REQUIREMENT
In the blog post below on disruption and the "mythic" technologies of education, whose video closes Gardner Campbell's presentation?

TEXT
— start —

Disruption and the “mythic” technologies of education

I told myself I wouldn’t blog anything more not directly related to the PhD – I’m breaking that promise because a few things I’ve read over this weekend resonate strongly with the problems that are frustrating me the most with the current practice of higher education and its management.

The blog post connects ideas from a presentation titled “Disruption and Transformation” by Gardner Campbell (I wish the other talks in the session were available online – should look), an article titled “Why School Reform is Impossible (Pappert, 1995) by Seymour Papert, Postman’s 5th of 5 things to know about technology change – technology becomes mythic, and my own views about the roles played by consistency (bad) and diversity (good).

Gardner’s observations

In his presentation Gardner makes a number of observations around the practice of learning and teaching within universities in the context of disruption and transformation. These include:

  • LMSes suck at personalisation which is important for learning, ownership and community.
    The complete lack of any support for personalisation offered by existing learning management systems, especially when compare to social network sites such as Facebook. He mentions Blackboard, but I would suggest Moodle has just the same flaws – being open source doesn’t solve the problem, at least not yet.
  • Course synopsis/profiles suck.
    An illustration of how the common views of course synopsis/profiles can be seen very negatively. How they help set exactly the wrong type of environment for learning to occur and are a particularly bad way to start a course.
  • Pre-defined learning objectives suck.
    The idea that you can pre-determine the learning that will take place for each student is questioned. Jocene, I think you’ll like that bit.

He closes the presentation by showing video of Chris Dede comparing education with sleeping, eating and bonding. Where university education tries to treat learning as more like sleeping then bonding. This post by Derek Wenmouth talks more about the video. I find particularly relevant the bit about Dede’s last comment

he points out that the major issue is with breaking down the social and political barriers – pointing out that technology will only ever take us part of the way towards the personalised learning dream

More on this below.

— end —

INFORMATION SUPPLIED

— start —

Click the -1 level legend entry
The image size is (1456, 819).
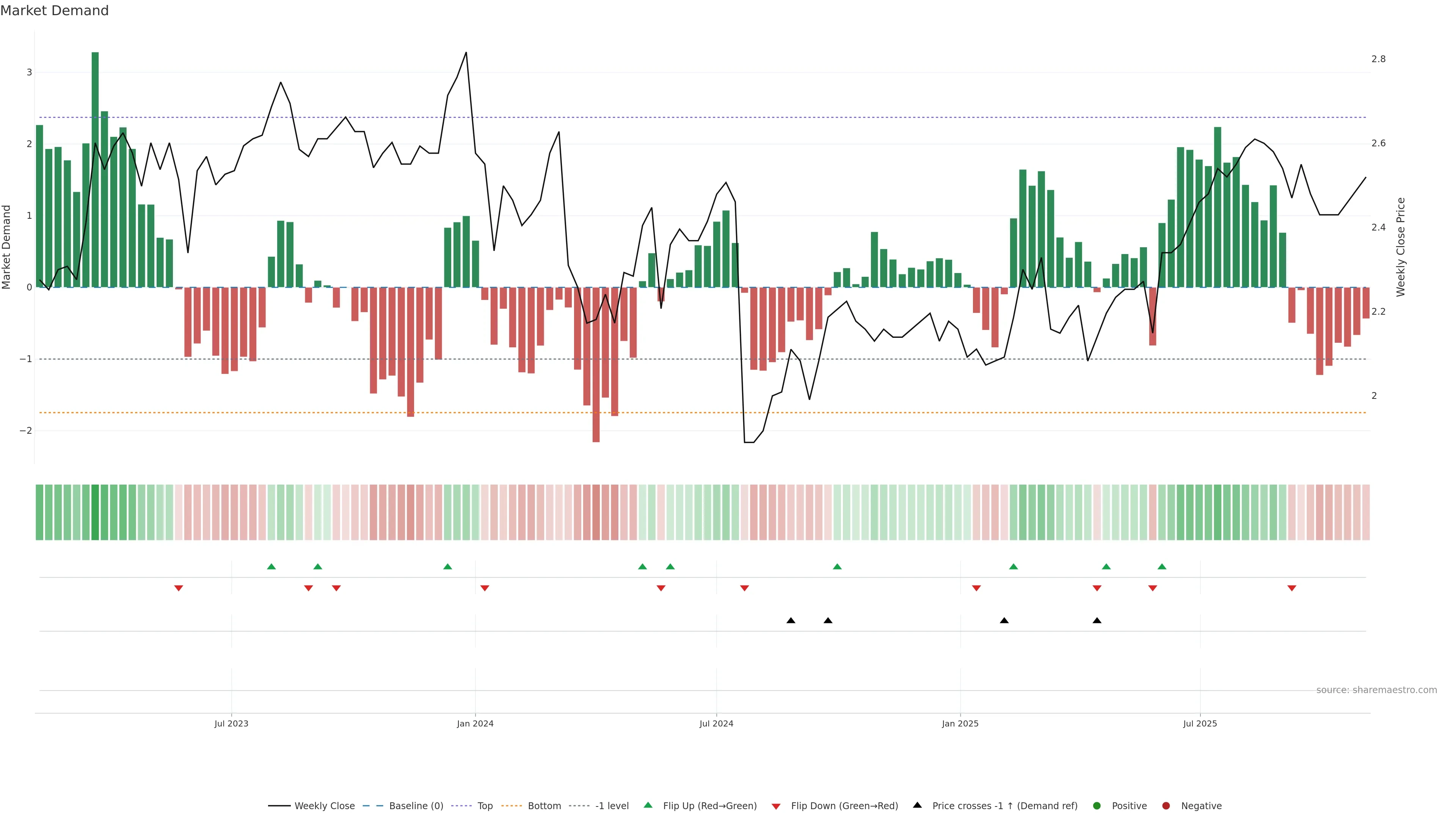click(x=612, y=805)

— end —
— start —

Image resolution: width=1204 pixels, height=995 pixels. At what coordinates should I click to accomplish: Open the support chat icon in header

— end —

TASK OUTPUT
Chris Dede, comparing education with sleeping, eating and bonding.